ASSIGNMENT:
The reply should contain every entry exactly as given, with no pictures in it.
START DATA
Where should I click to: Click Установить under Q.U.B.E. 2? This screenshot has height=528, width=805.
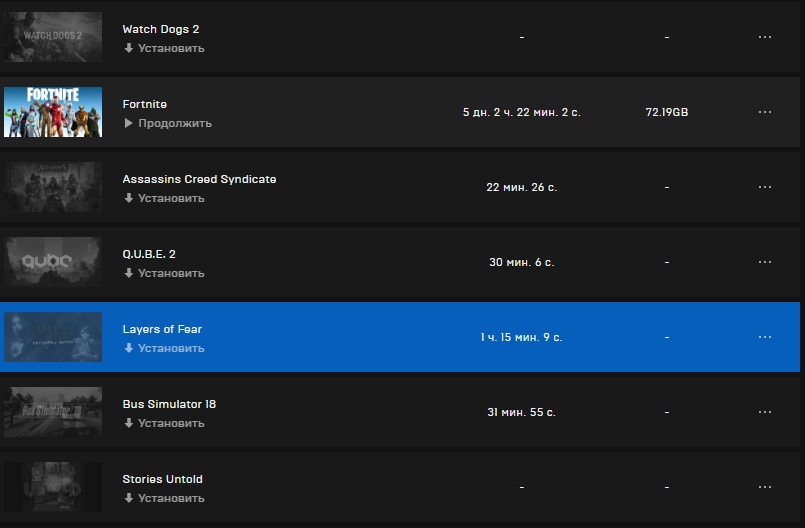[x=171, y=273]
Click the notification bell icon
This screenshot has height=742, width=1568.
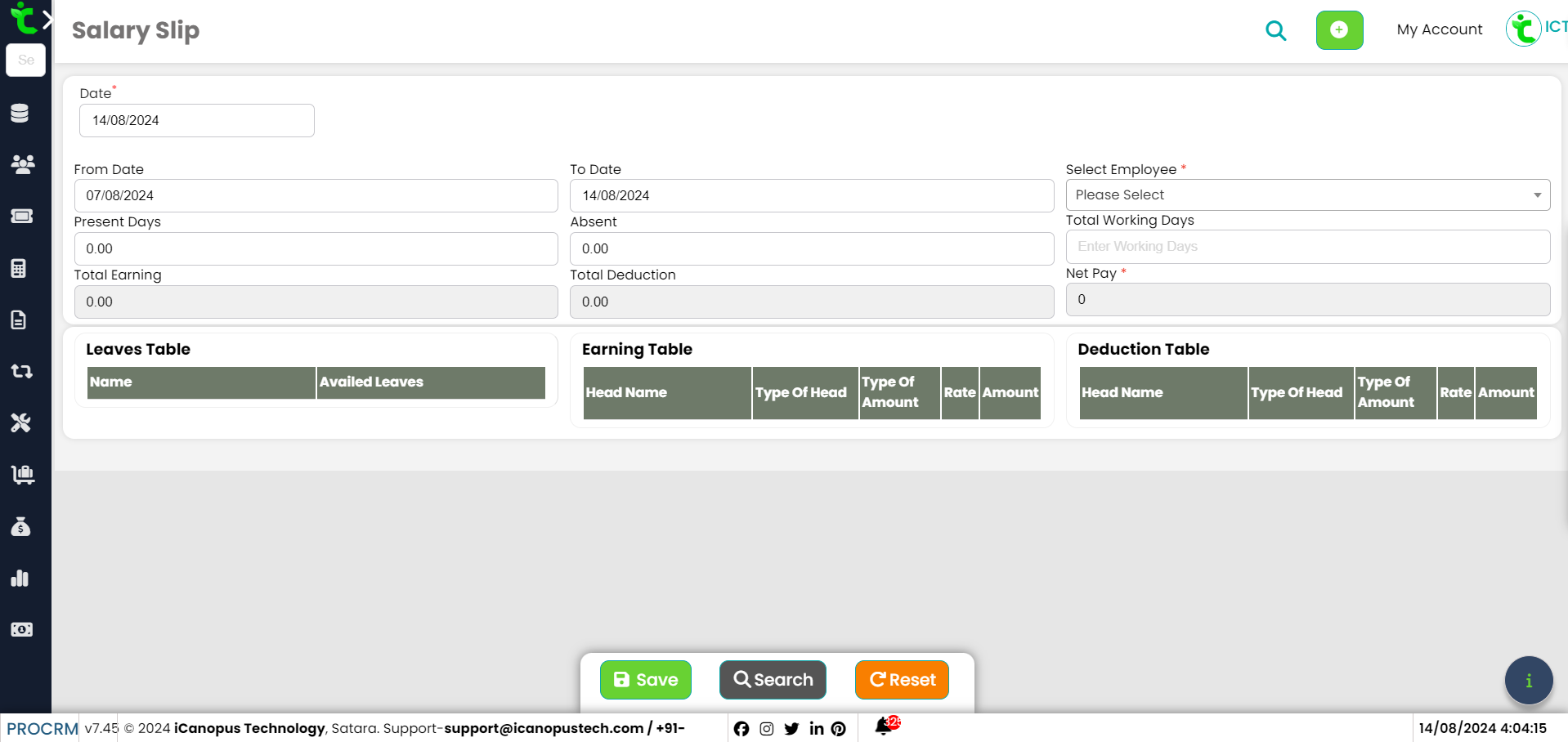click(883, 726)
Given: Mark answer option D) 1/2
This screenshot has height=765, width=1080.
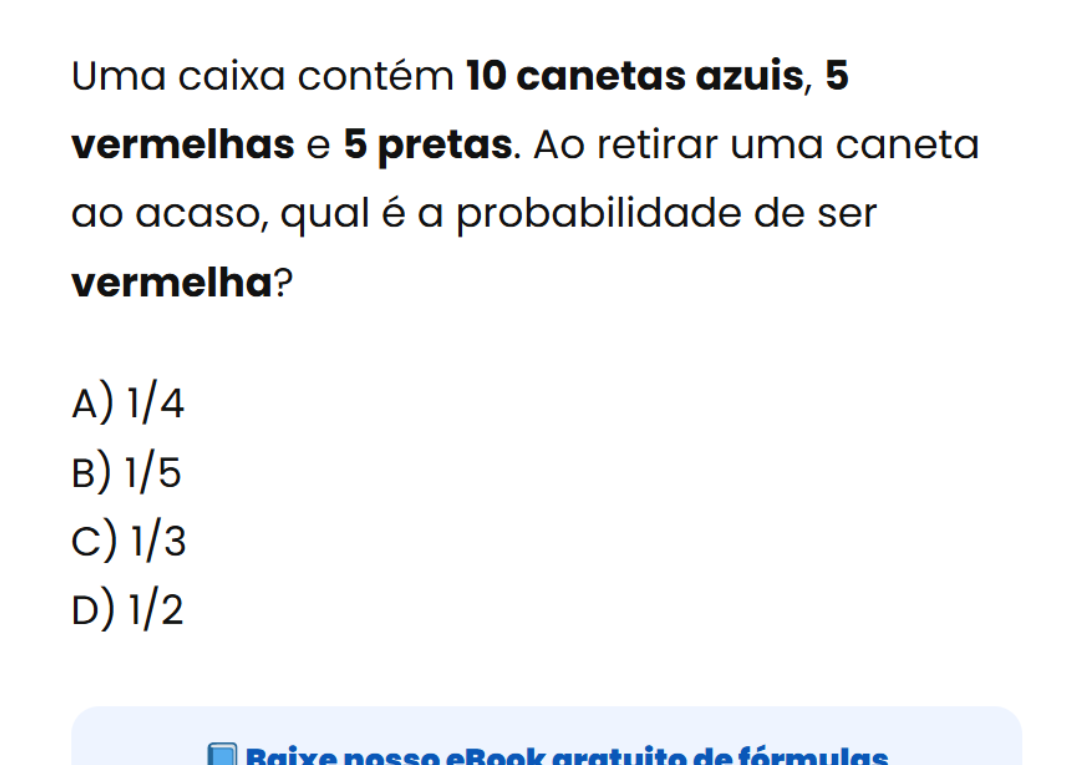Looking at the screenshot, I should click(128, 610).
END DATA
TASK RESULT:
Where should I click to: Click Установить under Q.U.B.E. 2? This screenshot has height=528, width=805.
[x=171, y=273]
Click the notification bell icon
This screenshot has height=742, width=1568.
click(883, 726)
Given: Mark answer option D) 1/2
This screenshot has height=765, width=1080.
Looking at the screenshot, I should click(128, 610).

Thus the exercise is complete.